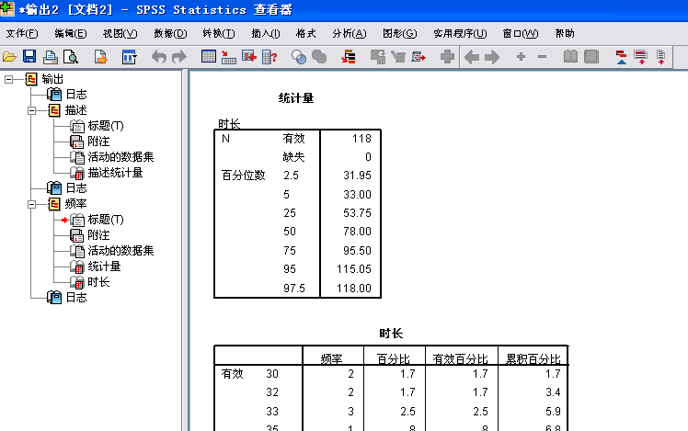Select 统计量 item in outline tree

[x=104, y=267]
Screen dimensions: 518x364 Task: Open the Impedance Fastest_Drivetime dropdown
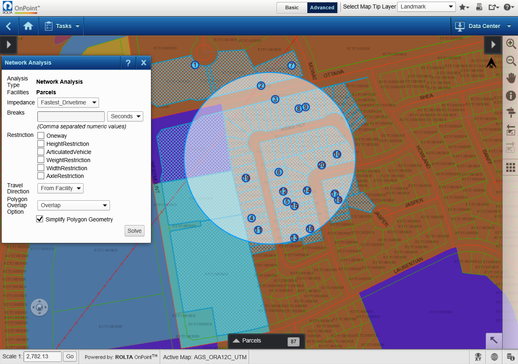coord(68,102)
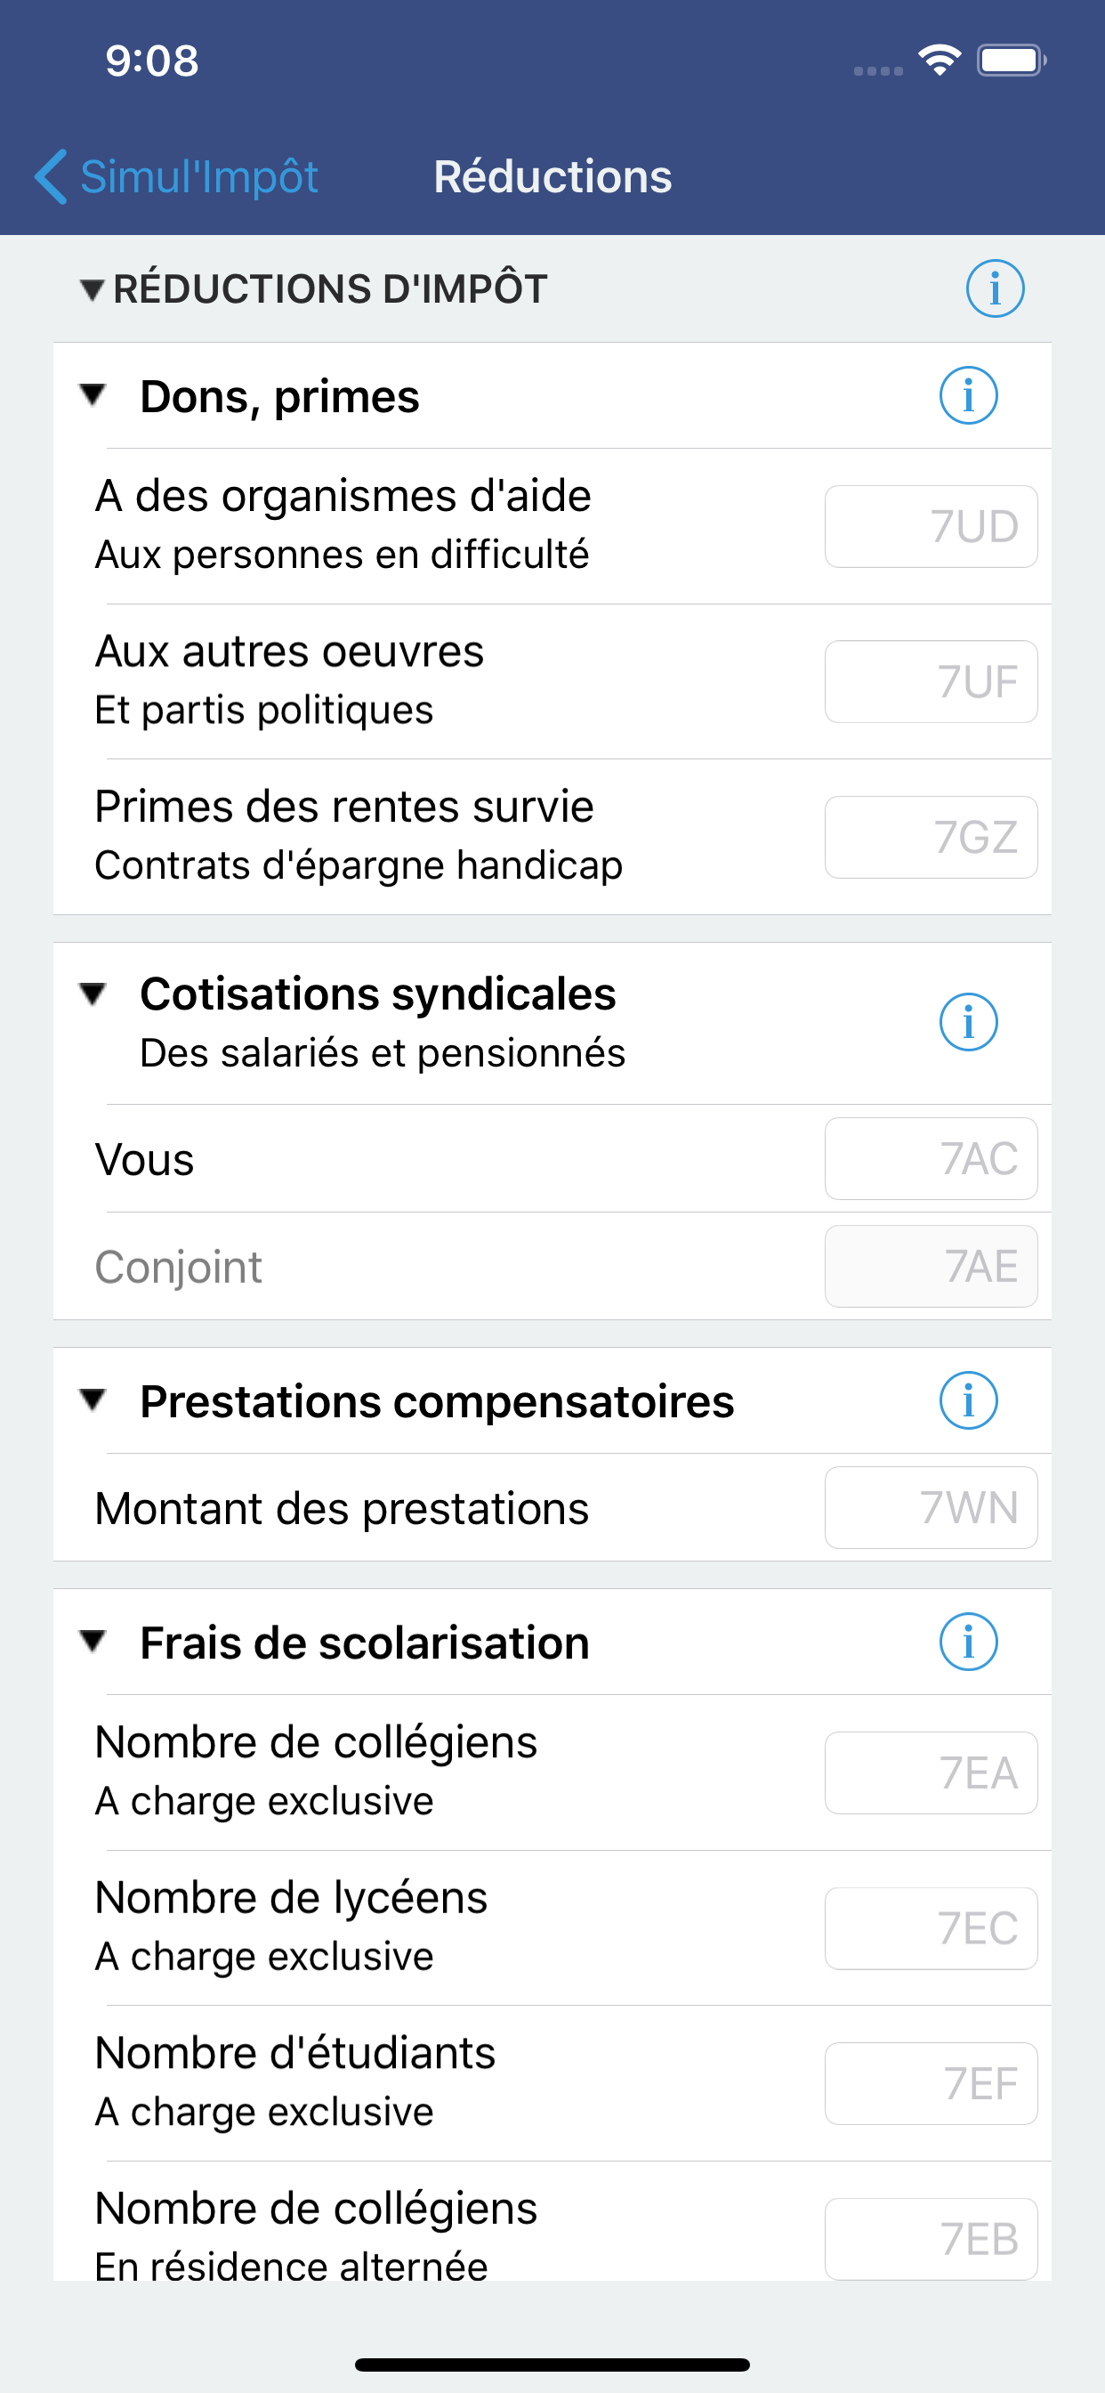Focus the 7EF étudiants count field

click(x=930, y=2084)
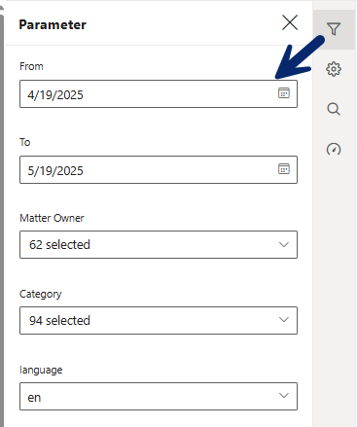
Task: Click the From date field 4/19/2025
Action: click(159, 94)
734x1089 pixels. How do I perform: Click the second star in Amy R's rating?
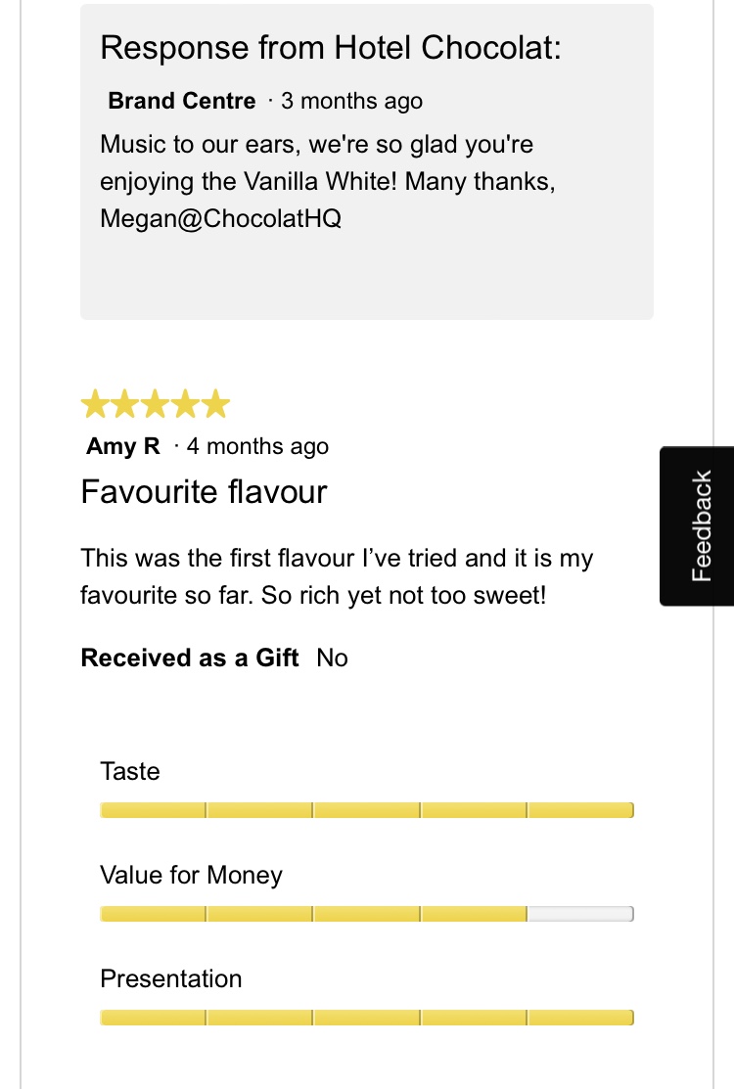[126, 404]
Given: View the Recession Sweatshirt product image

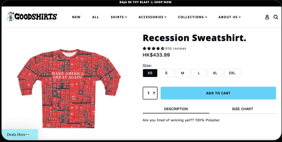Looking at the screenshot, I should 69,88.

# # #

When you come to the line containing "Screen dimensions: 518x364" in the records above, repeat that line and all lines after it exactly, but not the pictures.

Screen dimensions: 518x364 Task: Open the Impedance Fastest_Drivetime dropdown
coord(68,102)
Focus the 7EF étudiants count field

click(x=930, y=2084)
Task: Click the From date field 4/19/2025
Action: click(159, 94)
734x1089 pixels. How do I perform: Click the second star in Amy R's rating?
[126, 404]
Given: View the Recession Sweatshirt product image

Looking at the screenshot, I should 69,88.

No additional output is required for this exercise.